If you know me you know of my undying and resounding love for the band Rush, who I honestly believe is one of the five greatest bands of all time.  Whenever they announce a new album it’s a moment of high anticipation, and this one may be the most anticipated of all.  The first single Caravan was released over two years ago from Clockwork Angels, which marks their 19th album.

Now I have a hard to attempting to review lots of albums, but especially a Rush album because of my devotion to them.  I am going to attempt to give my honest opinion here, even though I want to immediately scream HOW AWESOME IT IS!   Now I have long missed the days when every Rush album was a concept album about dragons, kings, and men discovering the lost art of music in the distant future.  That was half the fun of it all.  Clockwork Angels attempts to bring some of that mysticism back to their music.  Author Kevin J. Anderson, a friend of drummer Neil Peart, is supposedly writing a novel to coincide with the albums release, and had this to say about the concept:

“In a young man’s quest to follow his dreams, he is caught between the grandiose forces of order and chaos. He travels across a lavish and colorful world of steampunk and alchemy, with lost cities, pirates, anarchists, exotic carnivals, and a rigid Watchmaker who imposes precision on every aspect of daily life.”

Um….sounds awesome to me! Now let’s see if the music can hold up alongside of it.

To me 2007’s Snakes and Arrows was a low point for the band, and I’d place that album as one of the worst in the Rush discography.  On the other hand 2002’a Vapor Trails was a nice turning point for the band in my opinion, as they incorporated a harder more modern rock sound.  Clockwork Angels sits somewhere in between those albums in sound, while attempting to go forward as well.  They sound as fresh as ever on songs like Wreckage, Bu2b, and Headlong Flight, but they also sound kind of tired and attempting the same thing on songs like Halo Effect and Wish Them Well. Now I’m not expecting for Rush to come out and blow the doors off the music industry with something so mind-blowing that I proclaim I’ve never heard of anything like this before!  I can dream though.  What I am looking for is just a taste of something more from them.

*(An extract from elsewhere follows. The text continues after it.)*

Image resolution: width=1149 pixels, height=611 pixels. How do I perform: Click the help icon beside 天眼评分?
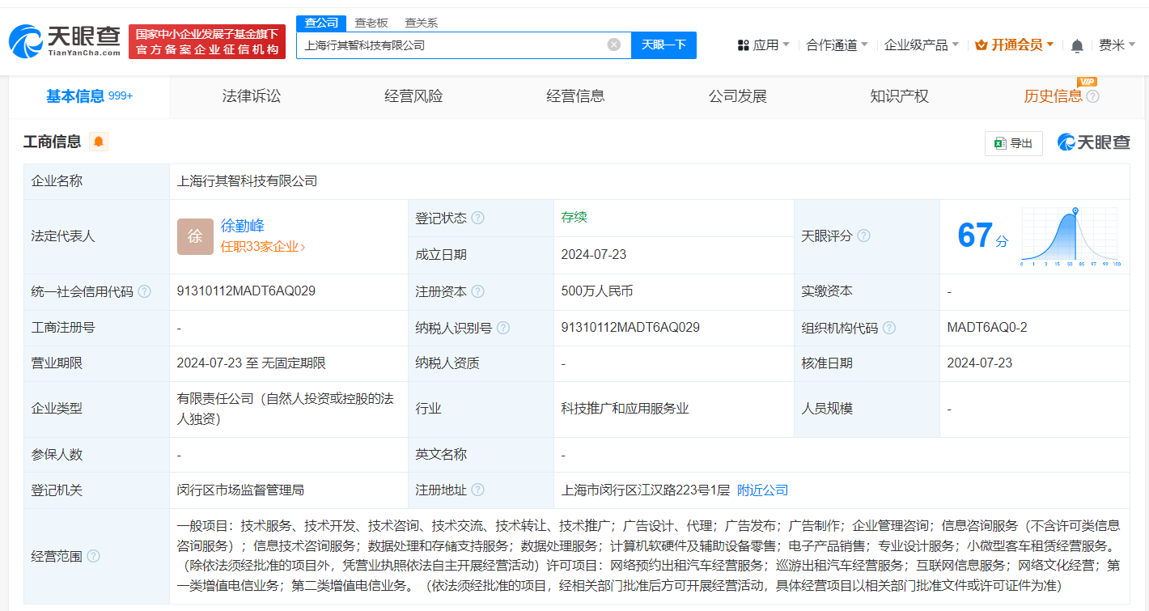pos(864,235)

Clockwork Angels has everything the past few Rush albums has had with that heavier, modern rock sound, but I think it also has something those other two albums didn’t have.  There’s more orchestration involved in some of these songs, especially the closing track, The Garden, which reaches an epic crescendo that is in the same vein as songs such as November Rain by Guns N’ Roses. This orchestration and more grandiose feel pushes Clockwork Angels closer to the top in their canon.

Now it’s impossible to listen to a Rush album just one or two times and really grasp everything that is going on within.  Neil, Geddy, and Alex’s work as musicians is of the highest caliber, as is their writing.   Clockwork Angels as a whole feels, sounds, and goes through the movements as probably the best Rush album since Roll the Bones. The band no doubt is reaching the end of a long and historic career, and it will no doubt take some time for Clockwork Angels to find its place amongst other masterpieces from them such as Moving Pictures, 2112, and Permanent Waves, but this is a different Rush then that time period, and a different Rush from their synth driven 80’s form as well.  All I know is I’m happy a new album from them is here and I’m going to enjoy that feeling while it lasts.